_What you have to do:_
Restrict the output to the lines below starting at the one that contains "You are a computer-use" and ending at the one that contains "Instruction: Select the green GT_update block", and restate them word for word, both ends included.
Data excerpts section start
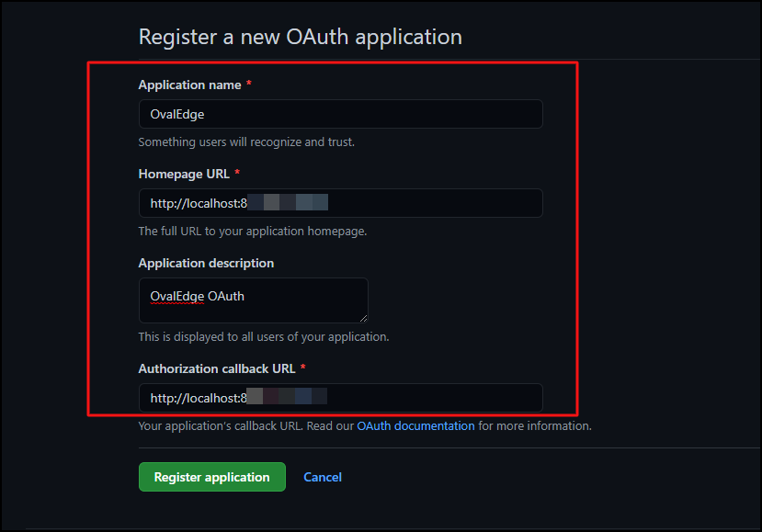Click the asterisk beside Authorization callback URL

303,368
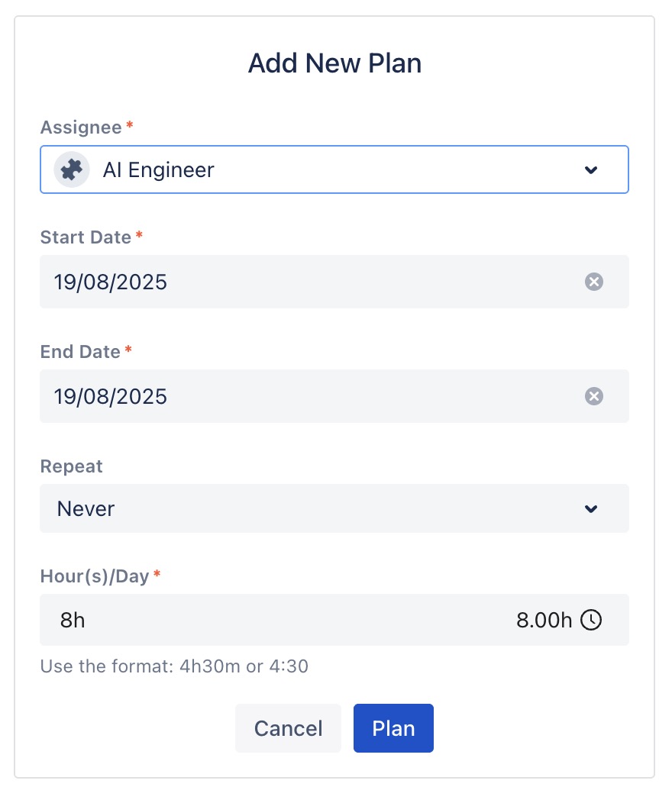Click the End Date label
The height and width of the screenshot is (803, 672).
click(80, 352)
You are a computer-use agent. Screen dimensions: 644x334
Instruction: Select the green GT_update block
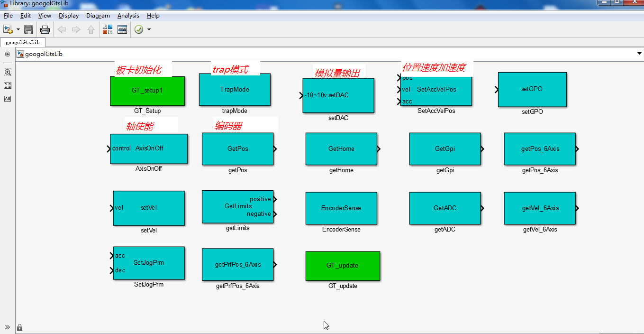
Data excerpts section end
Data excerpts section start
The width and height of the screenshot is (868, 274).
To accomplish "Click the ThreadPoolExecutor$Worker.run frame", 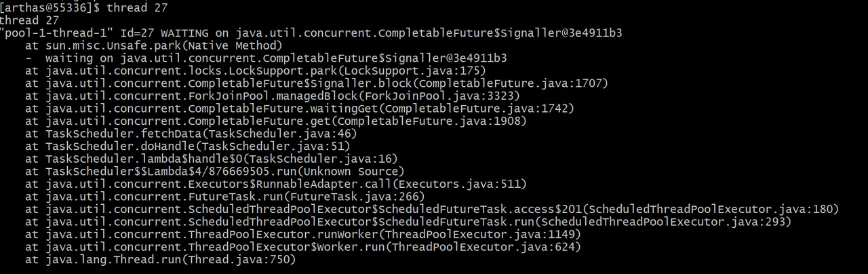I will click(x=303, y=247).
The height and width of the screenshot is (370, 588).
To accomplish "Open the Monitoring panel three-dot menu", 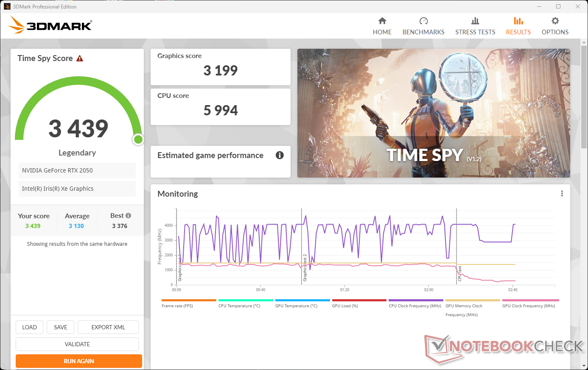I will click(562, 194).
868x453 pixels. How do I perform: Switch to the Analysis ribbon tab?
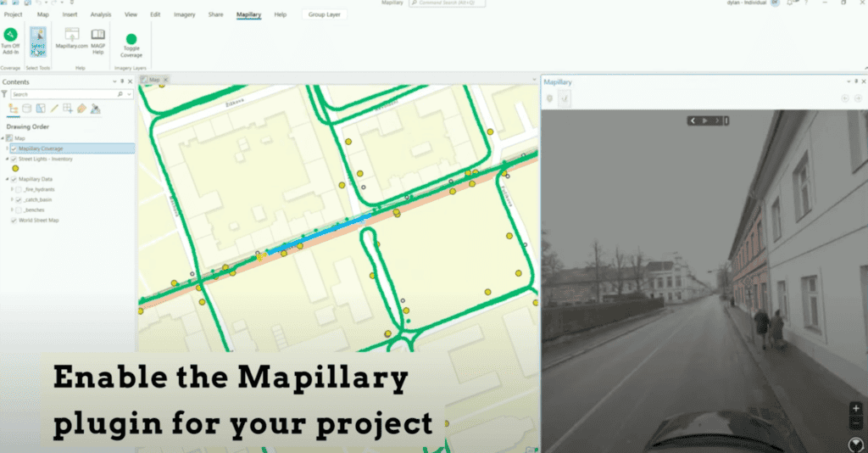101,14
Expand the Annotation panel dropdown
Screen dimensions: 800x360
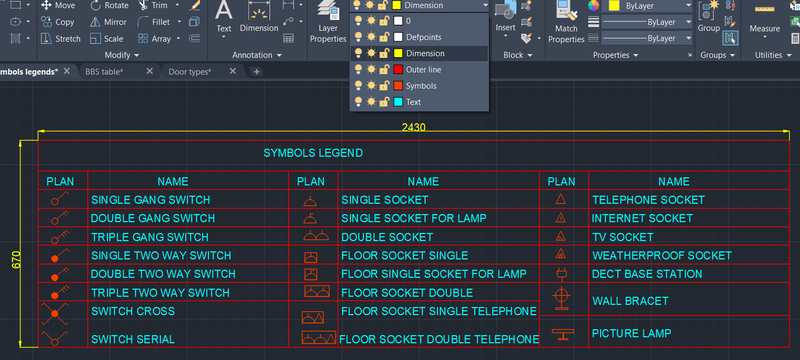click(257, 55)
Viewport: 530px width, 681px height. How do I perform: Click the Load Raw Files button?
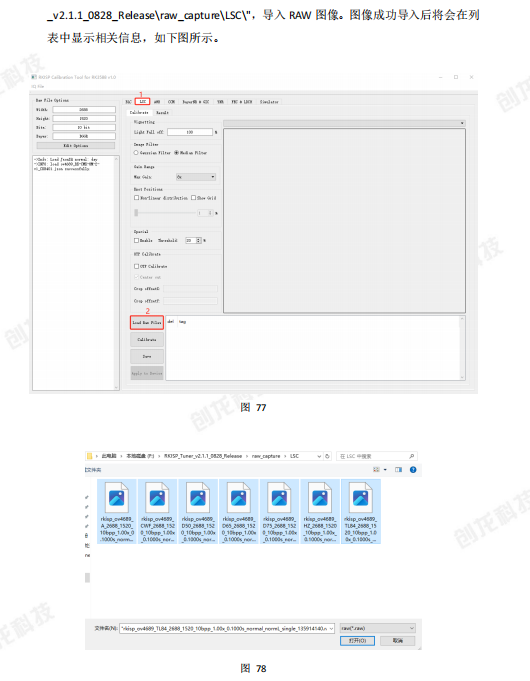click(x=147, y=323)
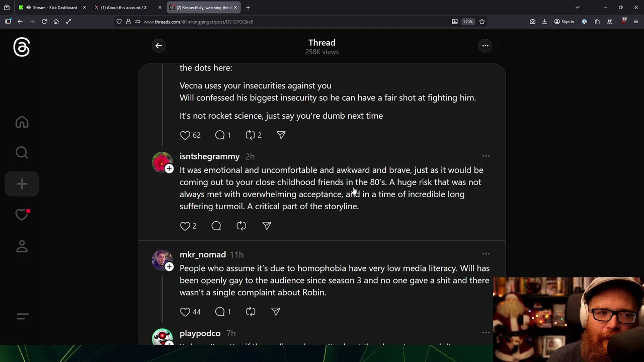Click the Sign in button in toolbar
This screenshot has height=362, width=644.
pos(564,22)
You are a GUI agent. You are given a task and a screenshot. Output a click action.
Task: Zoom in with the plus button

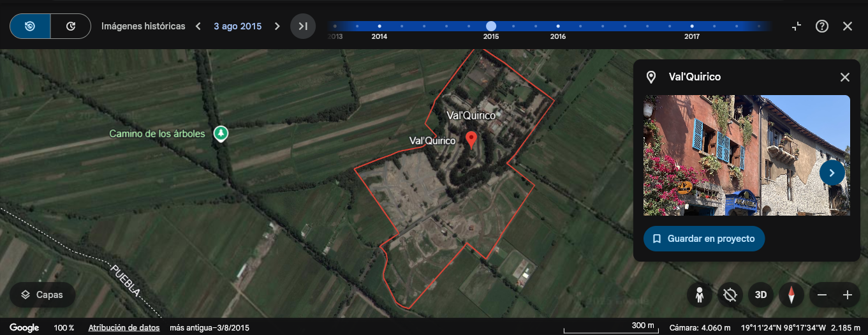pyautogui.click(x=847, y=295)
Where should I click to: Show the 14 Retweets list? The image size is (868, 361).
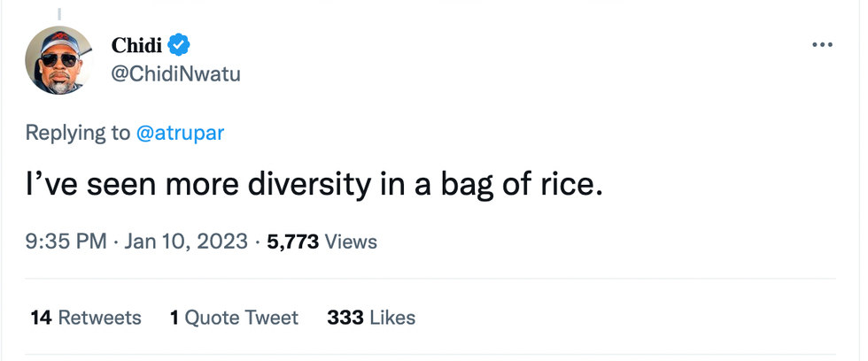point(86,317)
Data excerpts section end
_Reply:_
You are a computer-use agent. Screen dimensions: 644x334
Instruction: Select the green GT_update block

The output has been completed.